The subject line on the message alerting me to this paper was "Major uber WTF?", but it turns out there really is a lit on the effects of hormones on verbal and motor skills — more estrogen correlates with “improved performance on … verbal tasks”.** The person who sent this along asked these questions:
Are … people going to have to incorporate endocrinology into linguistics now? Can you imagine what the press could do with this?
Yeah, we can all have nightmares about what the media would do with this for sure. I happened to be talking to a biologist and asked him about it. He gave a simple, plausible sketch of things, basically this: Our bodies are complex and interconnected enough that we shouldn't be terribly surprised at finding seemingly bizarre but statistically significant correlations of all sorts.
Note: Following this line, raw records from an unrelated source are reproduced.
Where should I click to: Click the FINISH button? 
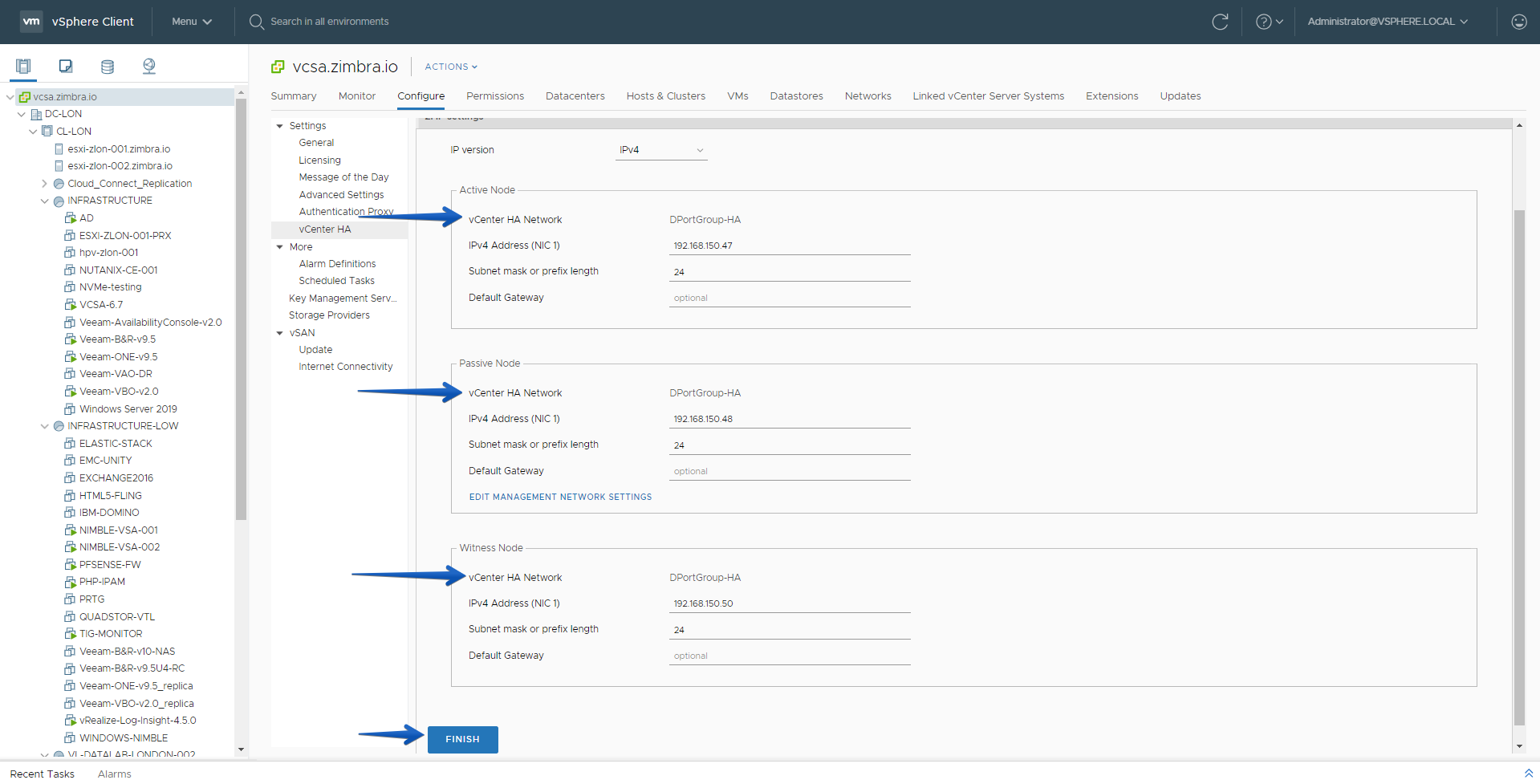[463, 739]
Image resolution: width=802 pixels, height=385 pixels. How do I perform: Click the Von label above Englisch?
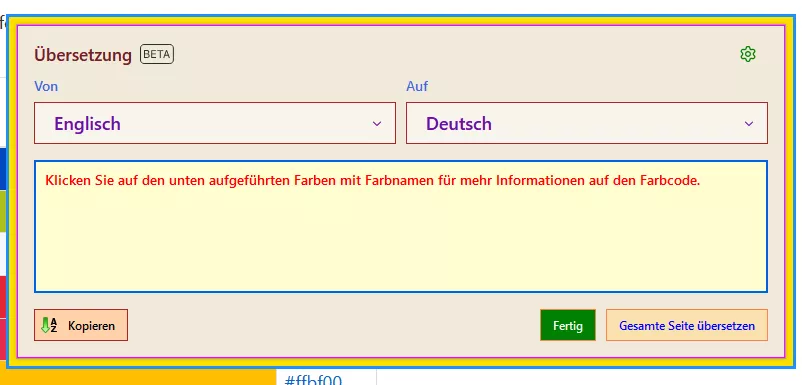point(46,86)
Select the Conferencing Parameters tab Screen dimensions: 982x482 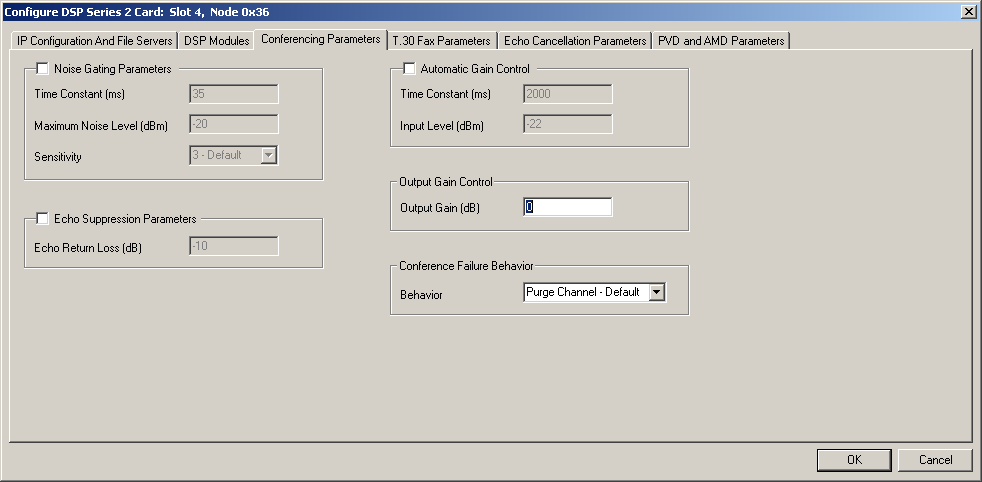pyautogui.click(x=320, y=39)
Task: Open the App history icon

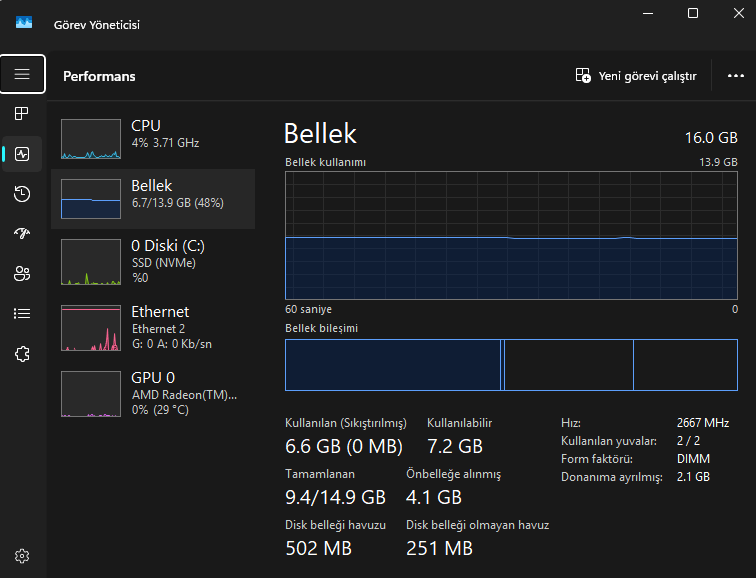Action: pyautogui.click(x=22, y=194)
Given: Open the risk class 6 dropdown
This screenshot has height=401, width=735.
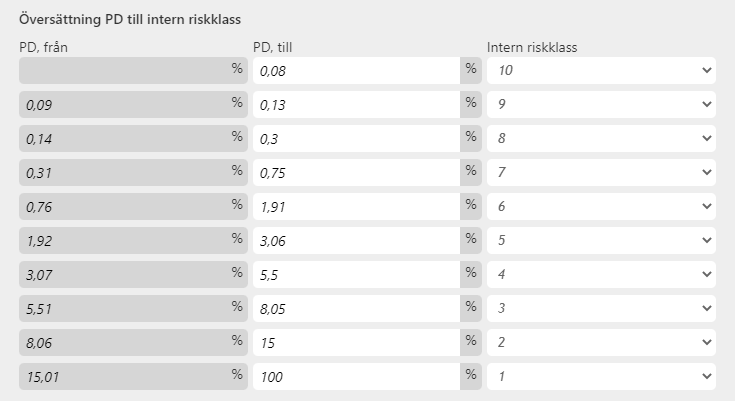Looking at the screenshot, I should pos(601,206).
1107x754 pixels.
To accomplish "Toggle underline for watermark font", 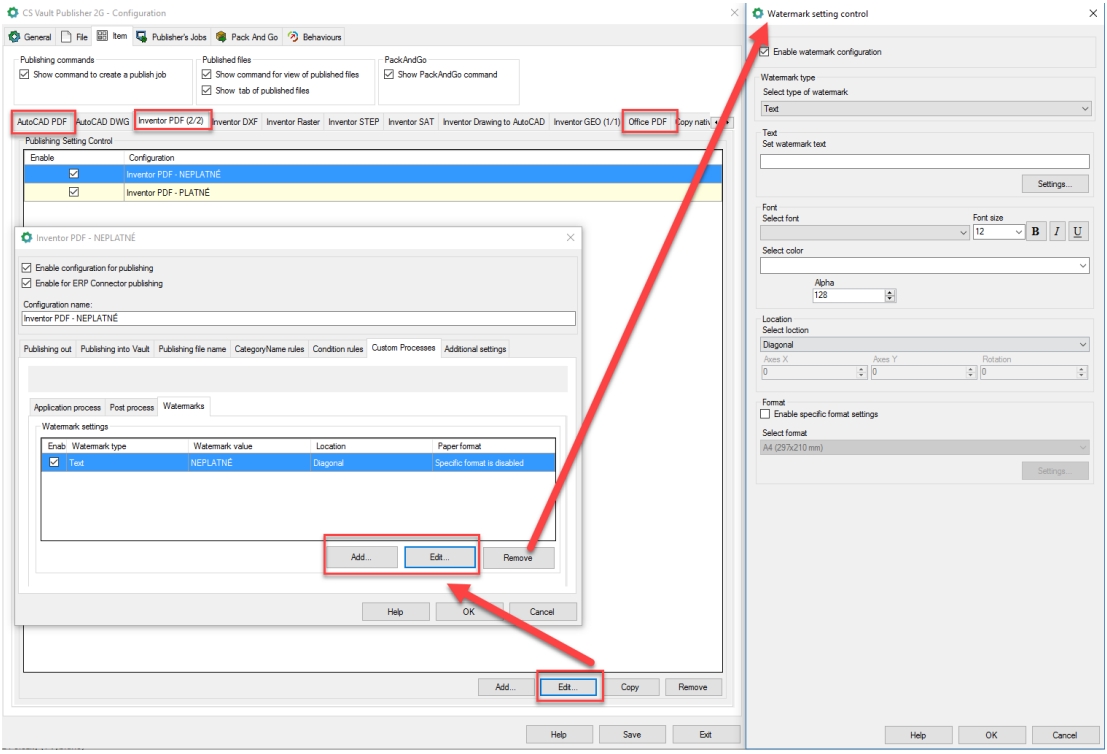I will 1078,232.
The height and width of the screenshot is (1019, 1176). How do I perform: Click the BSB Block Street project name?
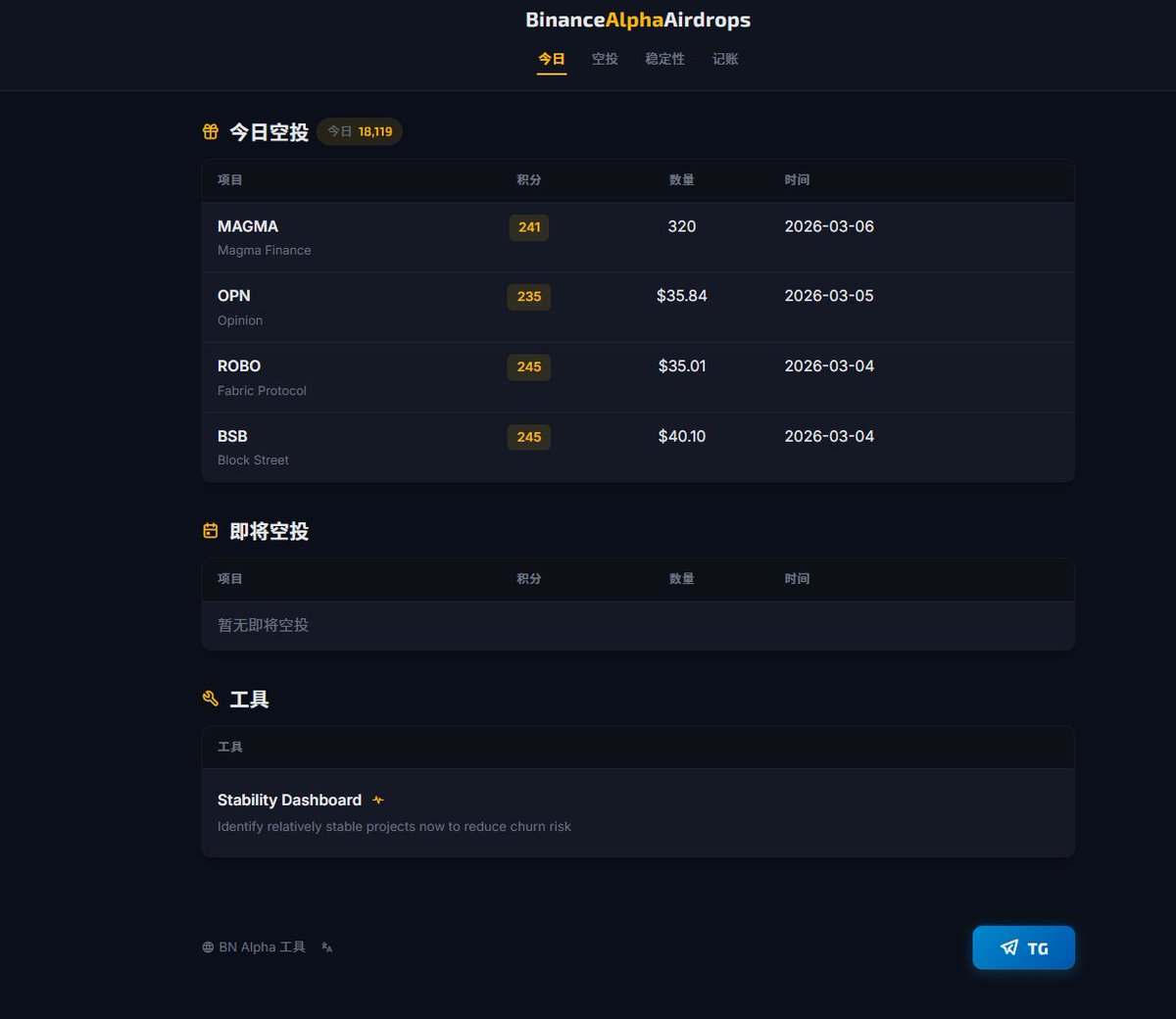coord(232,436)
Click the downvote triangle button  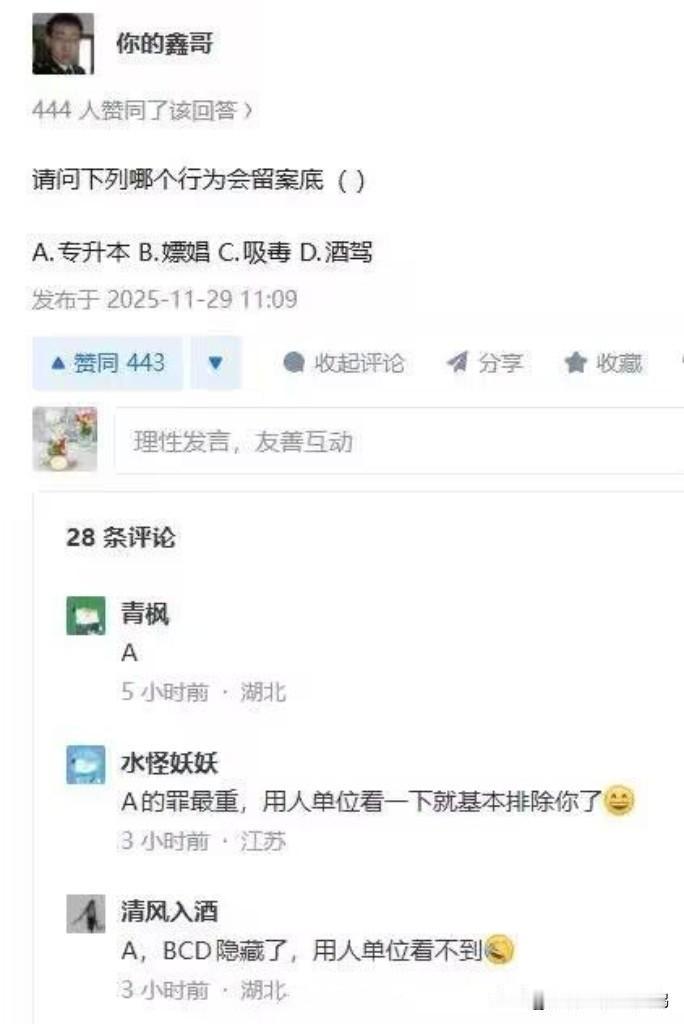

In that light, the notion that hormones could impact motor control, and thus speech, seems pretty straightforward.

Still, it's not clear that it changes anything directly for most of us in linguistics: The differences reported look tiny (if I'm understanding the paper): Anything that has impact on motor control will affect speech. Even much coarser issues of motor control and speech, like intoxication, aren't yet all that well understood, despite tons of good work on the topic, some by Wisconsin's own Tom Purnell and Ryan Hanke.

Image from here.
* I’m far from over the shock that such people exist.
** Yes, the missus has come to grips with these research findings.